The trial, which began in November of 1965, exposed major inconsistencies in Detective Hart’s testimony, raising serious questions about the intent and propriety of his investigation. The case hinged on Hart’s evidence, and Epton’s lawyers presented a compelling case that he fabricated evidence to assure a conviction. Pretrial discovery and cross examination revealed that Hart’s own written reports, of which there were hundreds, often conflicted with or failed to corroborate his testimony in court. For instance, cross examination revealed that Epton’s alleged call to suck cops into side streets where they could then be attacked from rooftops had in fact “been made by a man called ‘Ace.’”[14] Among the more troubling discrepancies was Hart’s claim that William McAdoo, Epton’s second in command, had showed he and Pernella Wattley how to prepare a Molotov cocktail in the PL office on July 19th. The defense called Mrs. Wattley as a corroborative witness where she proved that on the night in question she had attended a funeral at Perkins Undertaking Parlor in the presence of numerous witnesses. This testimony went uncontroverted by the prosecution.[15]
Even more troubling, Epton’s defense team showed that Hart may have acted as an agent provocateur. Hart took part in what the court deemed “overt acts,” such as helping to prepare a leaflet entitled “Stop the Cops” on the morning of July 20.[16] At times, Hart’s actions went beyond merely going along with the group; he actively urged violence.
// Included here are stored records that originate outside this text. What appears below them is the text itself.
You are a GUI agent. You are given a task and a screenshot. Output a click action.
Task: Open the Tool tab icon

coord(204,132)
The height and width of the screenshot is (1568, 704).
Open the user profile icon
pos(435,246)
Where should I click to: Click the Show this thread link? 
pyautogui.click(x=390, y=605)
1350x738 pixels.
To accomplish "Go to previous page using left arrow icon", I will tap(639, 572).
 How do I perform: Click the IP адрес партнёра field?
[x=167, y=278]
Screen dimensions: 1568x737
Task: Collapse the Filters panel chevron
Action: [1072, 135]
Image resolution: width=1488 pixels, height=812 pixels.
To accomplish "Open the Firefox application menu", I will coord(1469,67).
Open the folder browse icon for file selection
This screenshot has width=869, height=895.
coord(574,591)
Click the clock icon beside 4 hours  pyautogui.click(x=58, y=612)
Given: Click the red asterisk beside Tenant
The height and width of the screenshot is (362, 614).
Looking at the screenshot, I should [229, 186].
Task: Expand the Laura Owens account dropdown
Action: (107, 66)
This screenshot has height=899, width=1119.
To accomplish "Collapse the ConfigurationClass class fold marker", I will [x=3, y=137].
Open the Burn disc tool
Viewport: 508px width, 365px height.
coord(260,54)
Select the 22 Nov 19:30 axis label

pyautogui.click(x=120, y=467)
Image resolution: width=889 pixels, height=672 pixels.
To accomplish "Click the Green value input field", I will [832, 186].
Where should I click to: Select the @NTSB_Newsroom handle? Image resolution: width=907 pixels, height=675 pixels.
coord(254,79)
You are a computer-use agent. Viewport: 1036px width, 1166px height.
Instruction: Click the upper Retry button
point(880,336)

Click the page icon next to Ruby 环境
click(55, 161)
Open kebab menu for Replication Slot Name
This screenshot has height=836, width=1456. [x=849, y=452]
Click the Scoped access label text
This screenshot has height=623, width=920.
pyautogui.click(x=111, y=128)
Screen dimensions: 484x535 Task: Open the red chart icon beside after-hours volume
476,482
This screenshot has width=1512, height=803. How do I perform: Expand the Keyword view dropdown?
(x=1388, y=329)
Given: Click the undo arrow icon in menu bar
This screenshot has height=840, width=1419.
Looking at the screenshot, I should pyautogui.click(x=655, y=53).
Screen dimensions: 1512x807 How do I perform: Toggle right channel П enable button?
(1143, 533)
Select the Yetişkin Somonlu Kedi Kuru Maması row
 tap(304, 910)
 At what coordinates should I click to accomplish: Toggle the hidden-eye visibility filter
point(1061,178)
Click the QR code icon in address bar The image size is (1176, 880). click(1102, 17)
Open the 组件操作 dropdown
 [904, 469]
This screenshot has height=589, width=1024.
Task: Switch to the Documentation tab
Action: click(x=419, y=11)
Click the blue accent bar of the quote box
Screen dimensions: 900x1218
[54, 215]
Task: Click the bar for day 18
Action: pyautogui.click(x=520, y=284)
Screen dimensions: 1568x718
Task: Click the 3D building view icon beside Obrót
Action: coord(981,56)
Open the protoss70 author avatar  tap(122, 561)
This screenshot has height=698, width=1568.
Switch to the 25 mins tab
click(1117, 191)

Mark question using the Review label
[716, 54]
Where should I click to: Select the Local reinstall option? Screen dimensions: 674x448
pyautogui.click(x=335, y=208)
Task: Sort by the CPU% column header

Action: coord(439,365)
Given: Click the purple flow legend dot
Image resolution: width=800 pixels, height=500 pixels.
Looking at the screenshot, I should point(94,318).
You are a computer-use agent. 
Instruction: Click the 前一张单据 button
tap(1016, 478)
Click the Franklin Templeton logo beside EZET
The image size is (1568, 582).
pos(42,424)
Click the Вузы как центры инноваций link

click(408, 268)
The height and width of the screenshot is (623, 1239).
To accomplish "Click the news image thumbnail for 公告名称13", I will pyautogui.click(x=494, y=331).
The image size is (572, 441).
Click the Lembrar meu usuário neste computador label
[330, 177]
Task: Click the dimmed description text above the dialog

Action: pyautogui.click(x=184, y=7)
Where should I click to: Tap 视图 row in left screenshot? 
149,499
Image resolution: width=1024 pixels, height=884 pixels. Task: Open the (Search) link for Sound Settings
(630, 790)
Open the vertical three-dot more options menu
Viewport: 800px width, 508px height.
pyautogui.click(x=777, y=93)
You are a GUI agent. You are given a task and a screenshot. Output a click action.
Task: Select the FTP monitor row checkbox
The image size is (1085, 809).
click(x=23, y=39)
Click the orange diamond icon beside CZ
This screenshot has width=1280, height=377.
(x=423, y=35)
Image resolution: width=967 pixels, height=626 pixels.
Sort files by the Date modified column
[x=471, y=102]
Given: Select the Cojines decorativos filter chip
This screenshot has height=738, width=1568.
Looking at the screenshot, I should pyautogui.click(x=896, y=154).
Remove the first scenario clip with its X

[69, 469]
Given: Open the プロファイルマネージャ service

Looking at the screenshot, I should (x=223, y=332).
In an exchange deemed “not pertinent to the investigation,” Hart was recorded, on his own wire no less, telling PL members, “it’s still pathetic when you realize people are still throwing bottles, when all you got to do is put gas in the bottle. Certainly they’re going to throw bottles anyhow!”[17] Thus, Hart’s wire not only failed to show a connection between Epton and the Molotov leaflet, the only person heard on tape urging their use was Hart himself. Eventually, the Molotov testimony was thrown out as irrelevant, and the judge acknowledged that Epton could not be connected with “the act of any person who participated as a rioter.”[18] Nevertheless, the trial continued.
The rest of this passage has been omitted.